Clinical factors stratifying the risk of tumor upgrading to high-grade disease in low-risk prostate cancer.

Abstract

To identify clinical factors stratifying the risk of tumor upgrading to increasing patterns of the tumor grading system in low-risk prostate cancer (PCa). We evaluated the records of 438 patients who underwent radical prostatectomy. Associations between clinical factors and tumor upgrading were assessed by the univariate and multivariate multinomial logistic regression model. Low-risk PCa included 170 cases (38.8%) and tumor upgrading was detected in 111 patients (65.3%): 72 (42.4%) had pathology Gleason pattern (pGP) 3 + 4, 27 (15.9%) pGP 4 + 3, and 12 (7.1%) pGP 4 + 4. Prostate- specific antigen (PSA) and proportion of positive cores (P+) were independent predictors of upgrading to high-risk disease. These factors also stratified the risk of tumor upgrading to the increasing patterns of the tumor grading system.
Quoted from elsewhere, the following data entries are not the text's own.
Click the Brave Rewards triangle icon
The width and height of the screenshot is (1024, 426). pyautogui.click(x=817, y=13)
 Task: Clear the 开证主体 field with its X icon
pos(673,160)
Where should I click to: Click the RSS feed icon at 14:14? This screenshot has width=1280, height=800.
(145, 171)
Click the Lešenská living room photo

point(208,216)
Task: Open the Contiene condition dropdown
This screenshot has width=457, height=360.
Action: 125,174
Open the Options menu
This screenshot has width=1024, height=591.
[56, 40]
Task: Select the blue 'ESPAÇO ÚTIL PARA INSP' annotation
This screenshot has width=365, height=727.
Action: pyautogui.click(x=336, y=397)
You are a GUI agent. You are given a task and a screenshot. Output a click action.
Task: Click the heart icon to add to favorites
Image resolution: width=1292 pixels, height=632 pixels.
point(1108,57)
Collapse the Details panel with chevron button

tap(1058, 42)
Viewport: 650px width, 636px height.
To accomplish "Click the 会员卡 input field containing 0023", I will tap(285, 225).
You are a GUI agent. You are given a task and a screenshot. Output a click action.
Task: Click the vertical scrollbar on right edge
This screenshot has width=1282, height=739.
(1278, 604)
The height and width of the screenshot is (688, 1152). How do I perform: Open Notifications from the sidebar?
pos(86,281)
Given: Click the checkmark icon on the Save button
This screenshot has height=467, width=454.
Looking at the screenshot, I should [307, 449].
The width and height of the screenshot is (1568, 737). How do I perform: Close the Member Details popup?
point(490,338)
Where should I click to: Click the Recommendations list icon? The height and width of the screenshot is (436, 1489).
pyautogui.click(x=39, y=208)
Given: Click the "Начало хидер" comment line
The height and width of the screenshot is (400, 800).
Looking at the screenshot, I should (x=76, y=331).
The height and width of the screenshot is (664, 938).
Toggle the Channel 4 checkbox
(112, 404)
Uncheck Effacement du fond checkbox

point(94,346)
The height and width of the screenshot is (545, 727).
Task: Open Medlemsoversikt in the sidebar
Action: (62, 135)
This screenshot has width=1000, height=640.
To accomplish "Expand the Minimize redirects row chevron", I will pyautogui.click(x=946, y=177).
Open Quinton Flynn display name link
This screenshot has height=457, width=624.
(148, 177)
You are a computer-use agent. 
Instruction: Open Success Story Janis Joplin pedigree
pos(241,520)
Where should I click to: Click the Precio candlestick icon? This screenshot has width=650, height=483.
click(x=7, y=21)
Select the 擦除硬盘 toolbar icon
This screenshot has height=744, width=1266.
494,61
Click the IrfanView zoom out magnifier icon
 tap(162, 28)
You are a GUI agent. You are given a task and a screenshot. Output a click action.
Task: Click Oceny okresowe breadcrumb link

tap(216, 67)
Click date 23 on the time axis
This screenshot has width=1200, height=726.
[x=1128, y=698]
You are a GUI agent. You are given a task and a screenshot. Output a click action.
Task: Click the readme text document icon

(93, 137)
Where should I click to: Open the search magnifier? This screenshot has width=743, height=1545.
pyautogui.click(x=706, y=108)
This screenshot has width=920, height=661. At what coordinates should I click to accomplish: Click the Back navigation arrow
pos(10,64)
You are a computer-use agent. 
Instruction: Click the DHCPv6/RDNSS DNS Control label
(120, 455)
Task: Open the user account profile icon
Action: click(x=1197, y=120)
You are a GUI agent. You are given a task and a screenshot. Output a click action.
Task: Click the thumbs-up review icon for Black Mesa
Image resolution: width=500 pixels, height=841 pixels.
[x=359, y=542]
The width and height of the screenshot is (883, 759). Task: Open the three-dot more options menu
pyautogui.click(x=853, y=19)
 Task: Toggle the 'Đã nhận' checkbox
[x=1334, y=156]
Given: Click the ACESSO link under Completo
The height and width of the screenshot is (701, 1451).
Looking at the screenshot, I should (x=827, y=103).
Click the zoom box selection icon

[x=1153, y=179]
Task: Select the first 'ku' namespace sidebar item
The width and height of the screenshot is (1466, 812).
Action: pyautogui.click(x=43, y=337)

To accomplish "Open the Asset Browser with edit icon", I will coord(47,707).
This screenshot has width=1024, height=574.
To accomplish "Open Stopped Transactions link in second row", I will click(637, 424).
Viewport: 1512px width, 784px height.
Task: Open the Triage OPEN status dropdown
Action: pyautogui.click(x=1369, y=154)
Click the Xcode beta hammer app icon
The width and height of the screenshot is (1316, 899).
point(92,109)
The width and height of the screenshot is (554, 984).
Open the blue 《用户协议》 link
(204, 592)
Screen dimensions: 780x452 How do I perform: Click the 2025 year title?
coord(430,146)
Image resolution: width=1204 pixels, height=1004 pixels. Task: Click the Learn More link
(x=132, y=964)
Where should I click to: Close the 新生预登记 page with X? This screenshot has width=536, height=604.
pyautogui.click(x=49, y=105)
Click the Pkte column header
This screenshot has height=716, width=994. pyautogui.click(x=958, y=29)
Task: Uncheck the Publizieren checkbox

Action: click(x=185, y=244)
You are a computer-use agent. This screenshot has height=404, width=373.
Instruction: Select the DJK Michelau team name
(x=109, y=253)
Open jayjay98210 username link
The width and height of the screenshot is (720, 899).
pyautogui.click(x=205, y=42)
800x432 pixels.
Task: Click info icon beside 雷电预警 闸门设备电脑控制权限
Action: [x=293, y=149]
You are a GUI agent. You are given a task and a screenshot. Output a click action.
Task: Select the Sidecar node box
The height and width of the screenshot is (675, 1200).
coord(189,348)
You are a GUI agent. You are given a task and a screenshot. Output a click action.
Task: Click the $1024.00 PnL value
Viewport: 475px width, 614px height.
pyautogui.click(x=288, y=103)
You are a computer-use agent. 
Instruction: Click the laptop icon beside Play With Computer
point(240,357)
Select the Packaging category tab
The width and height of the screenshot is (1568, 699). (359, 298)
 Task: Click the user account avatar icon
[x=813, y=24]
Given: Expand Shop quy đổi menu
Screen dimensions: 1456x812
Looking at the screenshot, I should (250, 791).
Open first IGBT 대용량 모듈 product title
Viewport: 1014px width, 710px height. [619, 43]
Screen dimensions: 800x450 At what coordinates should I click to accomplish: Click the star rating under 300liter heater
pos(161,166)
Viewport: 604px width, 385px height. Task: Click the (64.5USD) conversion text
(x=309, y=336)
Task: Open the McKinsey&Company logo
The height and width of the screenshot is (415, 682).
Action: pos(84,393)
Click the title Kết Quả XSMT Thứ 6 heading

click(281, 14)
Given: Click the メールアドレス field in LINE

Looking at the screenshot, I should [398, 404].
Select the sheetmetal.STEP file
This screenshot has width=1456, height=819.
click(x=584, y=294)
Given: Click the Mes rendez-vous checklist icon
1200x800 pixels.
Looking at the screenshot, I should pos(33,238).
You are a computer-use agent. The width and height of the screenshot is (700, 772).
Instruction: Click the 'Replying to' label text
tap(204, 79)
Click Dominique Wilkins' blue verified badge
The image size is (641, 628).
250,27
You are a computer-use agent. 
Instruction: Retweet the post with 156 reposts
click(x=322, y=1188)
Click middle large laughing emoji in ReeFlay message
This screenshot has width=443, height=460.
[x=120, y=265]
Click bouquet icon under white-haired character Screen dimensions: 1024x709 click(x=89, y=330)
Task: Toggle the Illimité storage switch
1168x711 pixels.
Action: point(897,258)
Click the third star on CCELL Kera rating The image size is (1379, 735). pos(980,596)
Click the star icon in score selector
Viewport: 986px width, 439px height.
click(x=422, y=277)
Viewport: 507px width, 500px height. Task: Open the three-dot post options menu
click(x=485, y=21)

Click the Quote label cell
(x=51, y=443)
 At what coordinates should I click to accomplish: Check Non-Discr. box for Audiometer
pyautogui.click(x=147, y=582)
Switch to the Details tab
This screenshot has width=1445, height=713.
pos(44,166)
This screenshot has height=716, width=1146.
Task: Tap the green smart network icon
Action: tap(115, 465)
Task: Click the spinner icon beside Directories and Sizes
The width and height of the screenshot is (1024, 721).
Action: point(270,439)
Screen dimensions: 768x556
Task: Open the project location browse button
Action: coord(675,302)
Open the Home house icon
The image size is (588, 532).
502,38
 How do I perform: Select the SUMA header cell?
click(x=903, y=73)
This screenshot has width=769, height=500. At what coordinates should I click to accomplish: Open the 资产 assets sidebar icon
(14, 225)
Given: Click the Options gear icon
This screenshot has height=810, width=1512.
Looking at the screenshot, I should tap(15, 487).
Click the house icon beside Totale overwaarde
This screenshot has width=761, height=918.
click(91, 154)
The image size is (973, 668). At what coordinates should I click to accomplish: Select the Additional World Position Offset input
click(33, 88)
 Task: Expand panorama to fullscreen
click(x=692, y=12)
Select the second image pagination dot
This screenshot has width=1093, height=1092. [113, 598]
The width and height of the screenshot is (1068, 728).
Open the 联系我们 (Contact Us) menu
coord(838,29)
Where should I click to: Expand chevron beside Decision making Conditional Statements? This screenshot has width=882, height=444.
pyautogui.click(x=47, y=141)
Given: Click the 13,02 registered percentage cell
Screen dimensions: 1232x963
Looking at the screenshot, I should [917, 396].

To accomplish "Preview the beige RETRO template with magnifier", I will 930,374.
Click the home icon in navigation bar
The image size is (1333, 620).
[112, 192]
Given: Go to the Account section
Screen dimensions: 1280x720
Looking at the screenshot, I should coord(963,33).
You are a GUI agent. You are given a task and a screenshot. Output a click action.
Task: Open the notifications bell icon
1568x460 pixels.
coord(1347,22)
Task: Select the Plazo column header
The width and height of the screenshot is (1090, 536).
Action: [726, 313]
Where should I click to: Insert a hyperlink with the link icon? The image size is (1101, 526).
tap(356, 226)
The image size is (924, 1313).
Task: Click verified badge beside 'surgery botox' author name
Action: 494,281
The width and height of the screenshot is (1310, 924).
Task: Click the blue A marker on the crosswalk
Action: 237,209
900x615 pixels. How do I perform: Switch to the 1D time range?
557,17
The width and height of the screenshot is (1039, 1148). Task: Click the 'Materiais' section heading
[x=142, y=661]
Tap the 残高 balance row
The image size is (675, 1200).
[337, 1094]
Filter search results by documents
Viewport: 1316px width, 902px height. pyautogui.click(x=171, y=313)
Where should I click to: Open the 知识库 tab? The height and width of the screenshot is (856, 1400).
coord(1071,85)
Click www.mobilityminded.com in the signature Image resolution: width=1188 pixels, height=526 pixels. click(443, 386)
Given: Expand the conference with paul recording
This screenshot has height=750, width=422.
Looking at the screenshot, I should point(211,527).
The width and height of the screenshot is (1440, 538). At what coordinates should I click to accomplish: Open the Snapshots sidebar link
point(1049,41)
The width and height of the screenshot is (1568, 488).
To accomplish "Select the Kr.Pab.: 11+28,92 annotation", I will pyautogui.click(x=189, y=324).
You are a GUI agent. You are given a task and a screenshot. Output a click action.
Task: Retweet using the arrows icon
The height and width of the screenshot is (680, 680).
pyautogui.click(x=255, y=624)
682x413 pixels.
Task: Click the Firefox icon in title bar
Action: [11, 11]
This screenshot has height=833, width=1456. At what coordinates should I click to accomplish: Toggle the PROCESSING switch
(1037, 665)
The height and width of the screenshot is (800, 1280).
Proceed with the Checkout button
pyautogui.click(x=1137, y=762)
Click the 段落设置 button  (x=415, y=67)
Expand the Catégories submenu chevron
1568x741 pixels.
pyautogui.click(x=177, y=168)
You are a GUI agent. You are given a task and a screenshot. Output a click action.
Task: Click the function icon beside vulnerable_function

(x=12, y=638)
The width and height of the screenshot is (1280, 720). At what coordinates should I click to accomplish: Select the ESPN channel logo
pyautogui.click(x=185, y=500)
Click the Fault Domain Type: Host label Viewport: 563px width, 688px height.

The model allowed the identification of pGP 4 + 4. The main difference between high-risk PCa and other upgraded tumors related to PSA load (odds ratio 2.4) that associated with high volume disease in the specimen. Low-risk PCa is a heterogeneous population with significant rates of tumor upgrading. Significant clinical predictors stratifying the risk of tumor upgrading to increasing patterns of the grading system included PSA and P+. These factors allowed the identification of the subset hiding high-grade disease requiring further investigations before delivering active treatments.